Brasil gasta mais que país rico em estímulo
O Brasil gastou 5,6% de seu Produto Interno Bruto (PIB) em incentivos fiscais para tentar tirar a economia da crise. Nesta semana, os novos dados do PIB devem indicar o fim da recessão no País. Mas, em termos porcentuais, o Brasil gastou mais que Estados Unidos, França, Reino Unido ou Japão em pacote de estímulo para o setor produtivo. Os dados sobre os gastos integram relatório divulgado pela Conferência da ONU para o Comércio e Desenvolvimento (Unctad) que, um ano após a eclosão da crise, fez um levantamento de tudo que já havia sido gasto ou prometido por governos.
O resultado do relatório é o alerta de que os sinais positivos registrados no mercado internacional não significam que a crise tenha sido superada no mundo nem que os problemas tenham sido solucionados. Para a ONU, nem os pacotes de trilhões de dólares evitarão que a economia mundial patine por alguns anos e não descarta que novas medidas tenham de ser anunciadas em alguns meses.
Para 2010, o crescimento no mundo seria de apenas 1,6%, segundo a organização, e em 2009, o PIB deve cair mais de 2%.
A entidade contabilizou que os gastos do Brasil estão acima da média dos países emergentes, que usaram 4,7% de seus PIBs em medidas de resgate das economias. Já nos países ricos, o gasto chegou a 3,7% do PIB.

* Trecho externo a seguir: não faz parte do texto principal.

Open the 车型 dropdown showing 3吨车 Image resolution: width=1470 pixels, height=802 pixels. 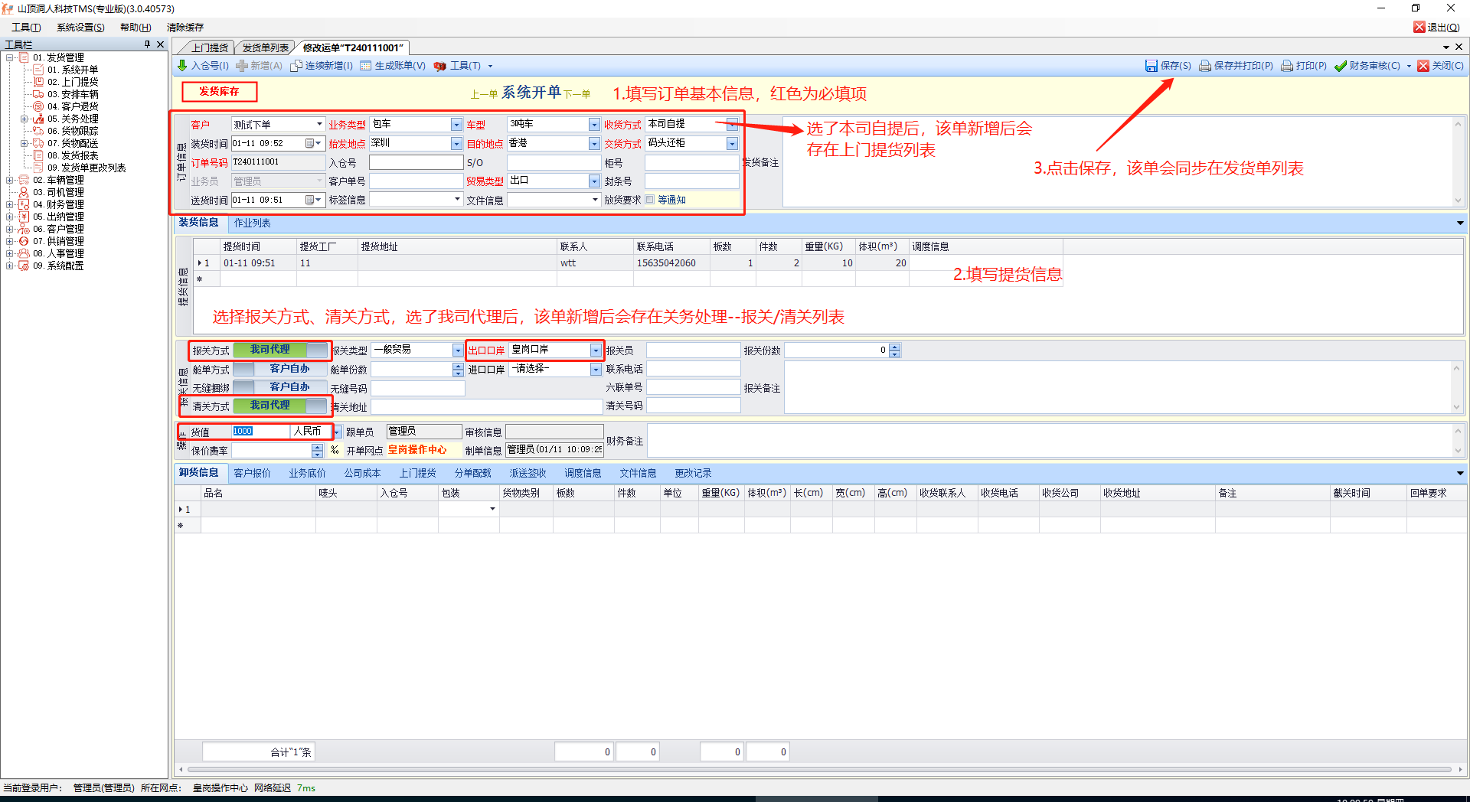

Com isso fica claro que o Brasil foi atropelado pela crise, que gerou cerca de 1 milhão de novos desempregados e consumiu muito mais recursos públicos que em quase todos os outros locais.

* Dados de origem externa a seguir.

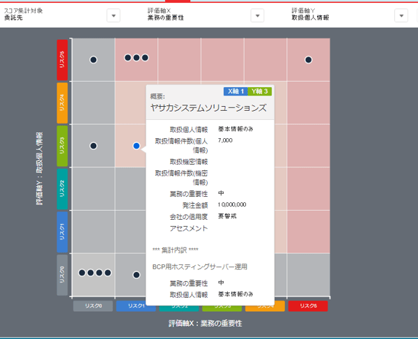Expand the 評価軸X dropdown arrow
Screen dimensions: 418x339
click(257, 16)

Mais desemprego e mais ajudas bilionárias aos ricos
No fim de semana passada, o G-20 deixou claro que, se depender do imperialismo, ainda não está na hora de retirar os pacotes de ajuda. Para Henrique Meirelles (presidente do Banco central brasileiro), o Brasil também não deve atuar de forma prematura: "A recomendação (do G-20) também vale para nós", disse.
No total, a estimativa é de que em média cada uma das principais economias do mundo gastou 4% de seu PIB nessa crise. Nesse cálculo, a ONU incluiu desoneração de impostos, investimentos públicos, ajuda a empresas que mantiveram seus empregados trabalhando, eventuais elevações de seguro-desemprego e a distribuição de recursos para ajudar setores a exportar.
Junto da concordância entre o governo brasileiro e a ONU, assim como com os demais países capitalistas, em dar ainda mais dinheiro aos grandes empresários, as demissões seguem acontecendo.
O último indicador do desemprego nos EUA revela um aumento sucessivo, mês a mês. Em setembro foram mais 263 mil demitidos, elevando o índice oficial para 9,8%, o maior em 26 anos!
Desde o início da recessão, em dezembro de 2007, o número de desempregados já aumentou em 7,6 milhões, para 15,1 milhões, e a taxa de desemprego duplicou.
Esta realidade joga por terra o discurso de superação da crise. Está claro que, para os trabalhadores, ele ainda não foi vencida. O pior de tudo, ainda por cima, é que a conta a pagar é de trilhões de dólares, que, por unanimidade entre os governos vai continuar a ser paga em 2010. Com isso, vive-se o pior dos mundos: desemprego em alta e falta de investimentos em áreas sociais, devido à canalização dos recursos públicos para o bolso dos banqueiros e bilionários do mundo.